## Exercise requirements
Copy the records below verbatim, from the first line through the line containing "You are a computer-use", inclusive, and output nothing else.

## Entries shown
-=-=-

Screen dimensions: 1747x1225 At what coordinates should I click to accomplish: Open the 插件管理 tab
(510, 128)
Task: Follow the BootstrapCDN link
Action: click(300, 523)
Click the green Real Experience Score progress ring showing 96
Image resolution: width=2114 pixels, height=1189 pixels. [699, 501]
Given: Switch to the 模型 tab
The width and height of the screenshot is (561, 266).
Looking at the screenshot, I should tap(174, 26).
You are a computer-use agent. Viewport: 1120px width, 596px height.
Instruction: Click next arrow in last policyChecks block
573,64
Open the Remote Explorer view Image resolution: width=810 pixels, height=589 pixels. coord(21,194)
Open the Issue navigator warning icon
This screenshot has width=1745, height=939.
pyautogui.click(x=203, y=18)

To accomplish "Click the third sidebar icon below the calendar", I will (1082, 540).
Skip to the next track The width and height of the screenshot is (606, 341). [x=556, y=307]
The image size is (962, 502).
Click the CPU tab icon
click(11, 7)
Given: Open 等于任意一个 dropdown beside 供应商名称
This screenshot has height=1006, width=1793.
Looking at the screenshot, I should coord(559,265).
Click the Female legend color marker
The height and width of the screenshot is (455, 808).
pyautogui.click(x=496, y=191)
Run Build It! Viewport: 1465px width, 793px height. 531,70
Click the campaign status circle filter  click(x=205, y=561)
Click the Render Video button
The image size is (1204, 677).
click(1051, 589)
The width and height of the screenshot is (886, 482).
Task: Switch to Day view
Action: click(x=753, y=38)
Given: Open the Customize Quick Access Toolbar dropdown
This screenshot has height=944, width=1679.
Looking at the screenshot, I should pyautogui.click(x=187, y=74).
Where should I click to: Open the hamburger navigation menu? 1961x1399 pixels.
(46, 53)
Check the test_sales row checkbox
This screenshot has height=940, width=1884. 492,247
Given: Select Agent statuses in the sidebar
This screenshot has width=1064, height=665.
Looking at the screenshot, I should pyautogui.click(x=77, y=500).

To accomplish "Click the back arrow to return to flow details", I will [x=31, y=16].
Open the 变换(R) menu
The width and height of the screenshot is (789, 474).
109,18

-=-=-

## Expected answer
Screen dimensions: 1747x1225 At what coordinates should I click to accomplish: Open the 插件管理 tab
(510, 128)
Task: Follow the BootstrapCDN link
Action: click(300, 523)
Click the green Real Experience Score progress ring showing 96
Image resolution: width=2114 pixels, height=1189 pixels. [699, 501]
Given: Switch to the 模型 tab
The width and height of the screenshot is (561, 266).
Looking at the screenshot, I should tap(174, 26).
You are a computer-use agent. Viewport: 1120px width, 596px height.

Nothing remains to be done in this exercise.